AT&T’s proposed $39 billion take over of Deutsche Telekom’s T-Mobile wireless unit is essential to building an infrastructure that can sustain innovation in the wireless ecosystem, the chief of a trade association of Silicon Valley companies said Monday.
“In California, we know that innovative thinking can change the world — we’ve lived it,” wrote Carl Guardino, president and CEO of the Silicon Valley Leadership Group in an a San Francisco Chronicle editorial Monday morning. “We also know that in order to maintain our status as the world’s premier innovation hub, we need an infrastructure in place that allows us to turn innovations into new companies and investment into jobs.”
Both the U.S. Justice Department and Sprint have filed separate lawsuits against AT&T and T-Mobile to block the merger.
Many non-profit groups, such as the media reform group Free Press, Public Knowledge and the American Antitrust Institute have lined up against the merger, while many labor unions and companies and venture capitalists who back the companies support the merger both because of the promised jobs as well as the promise of better wireless infrastructure.
The Communications Workers of America, the AFL-CIO, and the National Education Association have all come out in favor of the merger. So have Brocade, Facebook, Oracle, Qualcomm, Yahoo and Microsoft. For his part, Guardino’s association represents 340 member companies.
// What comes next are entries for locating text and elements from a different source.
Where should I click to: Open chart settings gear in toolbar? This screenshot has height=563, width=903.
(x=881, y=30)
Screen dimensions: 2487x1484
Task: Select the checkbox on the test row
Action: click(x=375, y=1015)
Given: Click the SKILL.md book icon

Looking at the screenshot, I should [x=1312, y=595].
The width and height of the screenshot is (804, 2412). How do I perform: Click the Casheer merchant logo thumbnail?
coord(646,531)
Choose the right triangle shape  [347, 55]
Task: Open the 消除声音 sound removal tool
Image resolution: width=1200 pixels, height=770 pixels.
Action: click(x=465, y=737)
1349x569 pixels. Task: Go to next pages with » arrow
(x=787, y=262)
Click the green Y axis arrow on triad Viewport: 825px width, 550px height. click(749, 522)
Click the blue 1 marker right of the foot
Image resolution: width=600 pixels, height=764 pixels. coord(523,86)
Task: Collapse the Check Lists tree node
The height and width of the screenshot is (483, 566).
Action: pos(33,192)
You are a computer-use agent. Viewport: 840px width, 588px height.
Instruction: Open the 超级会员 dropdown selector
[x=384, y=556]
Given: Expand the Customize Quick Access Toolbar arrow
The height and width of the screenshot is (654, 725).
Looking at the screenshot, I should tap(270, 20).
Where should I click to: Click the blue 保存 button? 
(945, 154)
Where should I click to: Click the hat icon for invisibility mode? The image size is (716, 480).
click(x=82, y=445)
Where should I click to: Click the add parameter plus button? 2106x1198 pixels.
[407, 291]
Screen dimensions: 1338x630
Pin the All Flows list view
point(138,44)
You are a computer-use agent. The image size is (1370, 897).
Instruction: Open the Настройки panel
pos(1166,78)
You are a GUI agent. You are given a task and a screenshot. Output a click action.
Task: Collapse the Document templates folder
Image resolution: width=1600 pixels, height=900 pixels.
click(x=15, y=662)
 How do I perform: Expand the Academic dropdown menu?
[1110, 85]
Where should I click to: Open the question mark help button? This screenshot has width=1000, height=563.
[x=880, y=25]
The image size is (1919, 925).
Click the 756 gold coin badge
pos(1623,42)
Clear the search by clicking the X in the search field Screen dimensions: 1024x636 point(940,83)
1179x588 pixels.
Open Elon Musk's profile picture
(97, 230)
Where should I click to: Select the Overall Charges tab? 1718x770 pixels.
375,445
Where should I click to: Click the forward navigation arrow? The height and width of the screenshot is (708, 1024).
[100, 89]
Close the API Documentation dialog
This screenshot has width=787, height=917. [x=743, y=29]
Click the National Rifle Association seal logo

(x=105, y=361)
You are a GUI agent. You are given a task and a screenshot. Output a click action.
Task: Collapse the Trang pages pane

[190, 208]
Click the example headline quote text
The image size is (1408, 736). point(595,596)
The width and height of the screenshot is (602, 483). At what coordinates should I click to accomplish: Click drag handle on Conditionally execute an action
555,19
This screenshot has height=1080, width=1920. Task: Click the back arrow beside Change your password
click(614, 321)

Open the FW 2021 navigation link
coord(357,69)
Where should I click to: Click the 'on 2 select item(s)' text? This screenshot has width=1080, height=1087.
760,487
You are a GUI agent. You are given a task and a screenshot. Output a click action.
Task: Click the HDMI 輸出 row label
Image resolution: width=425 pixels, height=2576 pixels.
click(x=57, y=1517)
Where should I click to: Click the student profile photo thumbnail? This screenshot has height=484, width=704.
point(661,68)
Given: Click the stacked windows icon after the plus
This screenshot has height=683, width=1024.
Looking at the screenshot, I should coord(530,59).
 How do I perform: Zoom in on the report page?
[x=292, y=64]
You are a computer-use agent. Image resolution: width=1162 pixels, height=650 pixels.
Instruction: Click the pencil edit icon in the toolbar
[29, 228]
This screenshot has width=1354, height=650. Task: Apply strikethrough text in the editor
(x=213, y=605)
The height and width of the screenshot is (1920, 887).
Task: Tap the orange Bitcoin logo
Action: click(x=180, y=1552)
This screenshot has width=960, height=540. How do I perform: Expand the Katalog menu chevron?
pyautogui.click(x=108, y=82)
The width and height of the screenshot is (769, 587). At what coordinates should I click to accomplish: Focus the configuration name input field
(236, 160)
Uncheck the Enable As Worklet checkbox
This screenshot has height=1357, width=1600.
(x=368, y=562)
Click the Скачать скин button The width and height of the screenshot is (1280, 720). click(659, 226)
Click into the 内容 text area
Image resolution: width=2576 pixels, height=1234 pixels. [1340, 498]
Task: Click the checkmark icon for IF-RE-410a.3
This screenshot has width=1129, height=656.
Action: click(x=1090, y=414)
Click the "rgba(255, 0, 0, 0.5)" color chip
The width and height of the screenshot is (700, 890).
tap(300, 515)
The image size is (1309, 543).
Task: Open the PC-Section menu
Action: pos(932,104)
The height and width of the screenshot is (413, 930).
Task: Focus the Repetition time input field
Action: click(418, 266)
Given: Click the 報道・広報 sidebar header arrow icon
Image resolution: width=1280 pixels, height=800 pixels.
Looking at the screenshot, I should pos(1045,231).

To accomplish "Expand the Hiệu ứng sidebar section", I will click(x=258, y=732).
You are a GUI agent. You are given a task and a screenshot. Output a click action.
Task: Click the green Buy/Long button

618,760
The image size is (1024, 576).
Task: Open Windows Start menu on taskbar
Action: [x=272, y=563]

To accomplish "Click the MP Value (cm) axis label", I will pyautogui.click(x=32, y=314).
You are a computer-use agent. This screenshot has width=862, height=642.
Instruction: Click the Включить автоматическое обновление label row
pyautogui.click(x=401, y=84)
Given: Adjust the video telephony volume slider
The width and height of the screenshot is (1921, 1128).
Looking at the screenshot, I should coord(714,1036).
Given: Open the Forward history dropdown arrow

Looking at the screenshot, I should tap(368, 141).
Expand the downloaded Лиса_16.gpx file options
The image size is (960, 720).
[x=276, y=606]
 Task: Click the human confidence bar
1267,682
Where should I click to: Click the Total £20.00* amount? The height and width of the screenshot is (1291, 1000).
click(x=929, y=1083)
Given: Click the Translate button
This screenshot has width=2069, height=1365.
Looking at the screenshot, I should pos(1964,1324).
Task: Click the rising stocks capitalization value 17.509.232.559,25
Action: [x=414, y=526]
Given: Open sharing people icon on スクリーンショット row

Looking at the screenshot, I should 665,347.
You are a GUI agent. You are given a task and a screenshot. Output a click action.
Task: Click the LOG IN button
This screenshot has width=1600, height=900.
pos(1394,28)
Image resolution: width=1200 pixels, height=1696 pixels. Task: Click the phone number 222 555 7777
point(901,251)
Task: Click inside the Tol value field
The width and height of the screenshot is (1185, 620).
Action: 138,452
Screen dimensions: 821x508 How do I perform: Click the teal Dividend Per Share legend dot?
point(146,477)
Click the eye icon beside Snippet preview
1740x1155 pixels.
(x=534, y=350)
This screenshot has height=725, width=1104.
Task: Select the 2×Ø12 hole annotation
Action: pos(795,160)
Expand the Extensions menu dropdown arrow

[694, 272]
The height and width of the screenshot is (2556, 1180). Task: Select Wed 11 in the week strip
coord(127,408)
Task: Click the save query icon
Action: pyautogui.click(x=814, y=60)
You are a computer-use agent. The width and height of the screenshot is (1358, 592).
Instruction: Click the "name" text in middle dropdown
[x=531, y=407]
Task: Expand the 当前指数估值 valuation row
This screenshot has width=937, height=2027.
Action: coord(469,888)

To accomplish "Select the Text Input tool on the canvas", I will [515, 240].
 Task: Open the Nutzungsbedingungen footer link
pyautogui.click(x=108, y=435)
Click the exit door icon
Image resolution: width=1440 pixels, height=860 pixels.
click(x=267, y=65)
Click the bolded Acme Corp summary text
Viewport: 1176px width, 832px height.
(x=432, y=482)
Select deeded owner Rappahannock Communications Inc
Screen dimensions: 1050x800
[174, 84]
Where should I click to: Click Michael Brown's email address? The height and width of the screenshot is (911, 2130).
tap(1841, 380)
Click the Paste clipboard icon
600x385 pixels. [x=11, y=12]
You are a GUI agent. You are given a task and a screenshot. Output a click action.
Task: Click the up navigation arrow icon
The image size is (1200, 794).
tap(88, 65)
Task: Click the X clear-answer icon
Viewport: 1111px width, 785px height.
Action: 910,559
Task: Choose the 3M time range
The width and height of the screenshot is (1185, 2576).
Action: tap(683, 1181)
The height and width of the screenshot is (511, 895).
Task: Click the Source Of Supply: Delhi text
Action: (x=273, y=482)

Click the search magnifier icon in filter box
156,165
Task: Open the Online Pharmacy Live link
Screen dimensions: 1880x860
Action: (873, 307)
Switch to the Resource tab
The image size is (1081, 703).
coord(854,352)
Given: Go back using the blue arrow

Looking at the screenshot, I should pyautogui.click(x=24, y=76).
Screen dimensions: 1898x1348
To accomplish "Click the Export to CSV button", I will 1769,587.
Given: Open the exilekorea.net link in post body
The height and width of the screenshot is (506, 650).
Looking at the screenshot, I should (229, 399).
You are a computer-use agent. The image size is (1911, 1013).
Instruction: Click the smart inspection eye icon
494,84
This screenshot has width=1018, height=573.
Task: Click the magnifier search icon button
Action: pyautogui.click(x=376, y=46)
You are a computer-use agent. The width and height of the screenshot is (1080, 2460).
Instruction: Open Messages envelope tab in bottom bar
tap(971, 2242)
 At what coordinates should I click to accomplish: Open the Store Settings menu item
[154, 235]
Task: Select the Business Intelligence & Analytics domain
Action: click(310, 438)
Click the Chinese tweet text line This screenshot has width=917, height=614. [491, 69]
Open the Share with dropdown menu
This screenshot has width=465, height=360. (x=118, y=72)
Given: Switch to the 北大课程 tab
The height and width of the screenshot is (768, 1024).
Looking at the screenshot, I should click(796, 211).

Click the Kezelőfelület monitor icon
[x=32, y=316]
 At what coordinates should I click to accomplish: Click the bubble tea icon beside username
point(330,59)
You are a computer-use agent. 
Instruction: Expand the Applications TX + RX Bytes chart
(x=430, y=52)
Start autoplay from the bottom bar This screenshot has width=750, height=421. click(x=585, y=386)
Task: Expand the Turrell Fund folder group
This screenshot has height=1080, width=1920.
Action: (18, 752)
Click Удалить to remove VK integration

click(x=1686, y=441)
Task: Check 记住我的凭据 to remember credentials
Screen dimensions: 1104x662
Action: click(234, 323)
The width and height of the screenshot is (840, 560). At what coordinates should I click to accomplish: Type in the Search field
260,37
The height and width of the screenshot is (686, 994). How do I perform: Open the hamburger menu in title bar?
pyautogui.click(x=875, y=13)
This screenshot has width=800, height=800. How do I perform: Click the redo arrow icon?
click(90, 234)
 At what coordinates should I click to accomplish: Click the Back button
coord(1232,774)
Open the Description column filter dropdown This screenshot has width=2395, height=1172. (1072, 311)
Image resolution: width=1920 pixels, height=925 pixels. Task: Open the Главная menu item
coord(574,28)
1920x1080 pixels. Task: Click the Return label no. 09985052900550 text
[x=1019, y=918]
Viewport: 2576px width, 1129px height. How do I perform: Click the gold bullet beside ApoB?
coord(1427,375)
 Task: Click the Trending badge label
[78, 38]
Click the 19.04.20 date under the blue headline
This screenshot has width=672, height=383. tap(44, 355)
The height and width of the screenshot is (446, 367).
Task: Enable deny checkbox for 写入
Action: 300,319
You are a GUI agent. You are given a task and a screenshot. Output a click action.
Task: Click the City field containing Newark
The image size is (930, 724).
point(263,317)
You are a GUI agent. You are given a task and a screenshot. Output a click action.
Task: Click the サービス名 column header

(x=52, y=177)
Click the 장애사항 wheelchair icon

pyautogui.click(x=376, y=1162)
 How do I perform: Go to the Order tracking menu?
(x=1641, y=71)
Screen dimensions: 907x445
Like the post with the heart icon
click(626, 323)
In addition to AT&T, they include household technology company names like Ebay, Google, Netflix, and dozens of other technology companies.
In his Monday editorial, SVLG’s Guardino noted AT&T’s promise to invest $8 billion in the merged network of the two companies, and the thousands of jobs that the merger is expected to create.
Deutsche Telekom has said that it wants to offload its T-Mobile wireless unit because it isn’t prepared to make the investment to upgrade its network.
The split in opinion reflects the different interests and perceptions of how the merger will play out.
Whatever happens in court between the DOJ, Sprint and AT&T and T-Mobile, the Federal Communications Commission still has to weigh in separately with different criteria to judge the merits of the merger.